- **Task statement**:
The answer must consist only of the lines from the line with "Click the expand columns arrows icon" to the line with "Given: Click the", both included, exactly as they stand below.

[Dataset excerpts]
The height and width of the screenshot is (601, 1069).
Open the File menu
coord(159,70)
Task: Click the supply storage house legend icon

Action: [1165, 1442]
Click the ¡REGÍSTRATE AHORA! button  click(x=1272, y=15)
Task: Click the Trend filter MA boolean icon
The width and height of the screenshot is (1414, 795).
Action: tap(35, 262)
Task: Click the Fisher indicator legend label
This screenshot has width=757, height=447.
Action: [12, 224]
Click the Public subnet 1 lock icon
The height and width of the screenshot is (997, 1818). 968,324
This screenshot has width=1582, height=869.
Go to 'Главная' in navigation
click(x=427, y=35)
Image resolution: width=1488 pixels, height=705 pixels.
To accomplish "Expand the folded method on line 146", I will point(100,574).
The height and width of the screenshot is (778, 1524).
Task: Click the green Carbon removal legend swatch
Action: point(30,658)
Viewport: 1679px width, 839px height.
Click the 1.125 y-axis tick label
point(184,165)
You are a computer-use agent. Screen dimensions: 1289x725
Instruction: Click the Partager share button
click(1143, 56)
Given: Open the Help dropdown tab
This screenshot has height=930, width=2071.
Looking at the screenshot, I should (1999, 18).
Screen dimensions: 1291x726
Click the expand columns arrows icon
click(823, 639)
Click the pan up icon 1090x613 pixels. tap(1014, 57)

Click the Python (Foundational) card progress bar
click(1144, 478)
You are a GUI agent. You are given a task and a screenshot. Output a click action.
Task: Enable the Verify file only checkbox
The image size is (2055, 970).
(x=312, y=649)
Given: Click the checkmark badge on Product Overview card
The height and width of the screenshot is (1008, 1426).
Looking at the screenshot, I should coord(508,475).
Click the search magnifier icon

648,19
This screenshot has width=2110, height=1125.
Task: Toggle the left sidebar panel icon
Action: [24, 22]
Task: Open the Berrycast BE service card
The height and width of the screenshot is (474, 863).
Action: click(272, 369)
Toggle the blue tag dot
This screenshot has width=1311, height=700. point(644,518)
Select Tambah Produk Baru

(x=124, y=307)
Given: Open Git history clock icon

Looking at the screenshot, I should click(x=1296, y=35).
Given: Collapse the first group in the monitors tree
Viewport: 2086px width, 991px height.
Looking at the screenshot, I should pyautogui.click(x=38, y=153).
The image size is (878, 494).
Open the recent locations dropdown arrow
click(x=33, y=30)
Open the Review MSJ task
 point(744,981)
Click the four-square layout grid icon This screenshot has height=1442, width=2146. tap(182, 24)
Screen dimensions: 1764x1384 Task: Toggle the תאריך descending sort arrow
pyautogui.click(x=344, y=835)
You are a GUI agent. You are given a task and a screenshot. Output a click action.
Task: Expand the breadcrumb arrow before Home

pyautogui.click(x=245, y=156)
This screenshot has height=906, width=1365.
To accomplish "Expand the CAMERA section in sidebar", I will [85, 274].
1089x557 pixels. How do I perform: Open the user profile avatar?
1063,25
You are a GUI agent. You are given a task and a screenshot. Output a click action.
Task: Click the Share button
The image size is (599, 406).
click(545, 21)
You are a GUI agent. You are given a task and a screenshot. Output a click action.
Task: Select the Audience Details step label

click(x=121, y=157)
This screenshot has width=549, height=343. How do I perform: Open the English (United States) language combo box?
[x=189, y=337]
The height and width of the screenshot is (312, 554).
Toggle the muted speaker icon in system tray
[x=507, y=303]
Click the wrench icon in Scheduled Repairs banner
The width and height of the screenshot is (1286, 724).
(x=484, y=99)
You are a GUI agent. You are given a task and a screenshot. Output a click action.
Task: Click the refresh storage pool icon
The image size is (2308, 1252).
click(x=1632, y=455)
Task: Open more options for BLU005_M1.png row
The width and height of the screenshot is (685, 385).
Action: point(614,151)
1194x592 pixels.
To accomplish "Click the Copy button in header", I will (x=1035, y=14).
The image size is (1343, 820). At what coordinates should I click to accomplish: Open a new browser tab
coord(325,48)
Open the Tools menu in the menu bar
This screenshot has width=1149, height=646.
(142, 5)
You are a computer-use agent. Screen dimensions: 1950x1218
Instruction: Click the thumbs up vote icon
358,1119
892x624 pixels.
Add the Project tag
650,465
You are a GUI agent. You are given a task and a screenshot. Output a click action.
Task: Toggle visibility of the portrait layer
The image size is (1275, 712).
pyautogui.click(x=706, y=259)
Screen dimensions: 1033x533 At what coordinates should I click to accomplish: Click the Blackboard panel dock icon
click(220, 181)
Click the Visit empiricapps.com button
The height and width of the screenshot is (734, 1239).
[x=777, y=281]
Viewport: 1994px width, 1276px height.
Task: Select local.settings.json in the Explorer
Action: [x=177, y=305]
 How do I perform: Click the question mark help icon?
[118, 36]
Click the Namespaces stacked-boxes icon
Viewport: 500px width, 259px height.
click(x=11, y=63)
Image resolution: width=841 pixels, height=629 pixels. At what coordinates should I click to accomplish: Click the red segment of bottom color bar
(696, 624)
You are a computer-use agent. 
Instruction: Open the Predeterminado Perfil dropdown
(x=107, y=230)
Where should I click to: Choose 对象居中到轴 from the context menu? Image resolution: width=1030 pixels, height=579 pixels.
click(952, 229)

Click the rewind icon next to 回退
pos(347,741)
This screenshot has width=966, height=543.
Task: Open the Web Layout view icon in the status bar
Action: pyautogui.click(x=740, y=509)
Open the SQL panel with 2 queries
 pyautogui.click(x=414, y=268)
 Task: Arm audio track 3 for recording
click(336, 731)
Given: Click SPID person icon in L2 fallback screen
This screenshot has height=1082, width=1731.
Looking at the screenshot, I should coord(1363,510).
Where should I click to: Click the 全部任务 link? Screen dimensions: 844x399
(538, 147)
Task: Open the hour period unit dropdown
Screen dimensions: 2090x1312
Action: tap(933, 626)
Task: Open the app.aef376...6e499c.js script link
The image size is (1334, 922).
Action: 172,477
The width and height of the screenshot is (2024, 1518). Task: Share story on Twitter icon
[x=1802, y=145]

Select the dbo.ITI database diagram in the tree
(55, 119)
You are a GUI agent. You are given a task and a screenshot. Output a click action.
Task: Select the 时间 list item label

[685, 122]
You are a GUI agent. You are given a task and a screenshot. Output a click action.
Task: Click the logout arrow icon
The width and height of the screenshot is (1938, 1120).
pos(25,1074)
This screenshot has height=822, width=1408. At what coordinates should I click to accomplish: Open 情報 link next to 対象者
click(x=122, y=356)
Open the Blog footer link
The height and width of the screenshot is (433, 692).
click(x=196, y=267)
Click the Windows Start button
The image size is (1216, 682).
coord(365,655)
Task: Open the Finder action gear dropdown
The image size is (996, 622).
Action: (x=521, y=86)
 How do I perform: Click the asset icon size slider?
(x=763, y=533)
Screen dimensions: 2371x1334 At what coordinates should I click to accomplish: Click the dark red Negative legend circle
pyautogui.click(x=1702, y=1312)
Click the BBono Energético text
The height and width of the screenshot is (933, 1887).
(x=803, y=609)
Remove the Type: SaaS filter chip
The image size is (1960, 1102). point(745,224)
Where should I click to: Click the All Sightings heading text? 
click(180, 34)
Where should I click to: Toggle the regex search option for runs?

- **Expected answer**:
Click the expand columns arrows icon
click(823, 639)
Click the pan up icon 1090x613 pixels. tap(1014, 57)

Click the Python (Foundational) card progress bar
click(1144, 478)
You are a GUI agent. You are given a task and a screenshot. Output a click action.
Task: Enable the Verify file only checkbox
The image size is (2055, 970).
(x=312, y=649)
Given: Click the checkmark badge on Product Overview card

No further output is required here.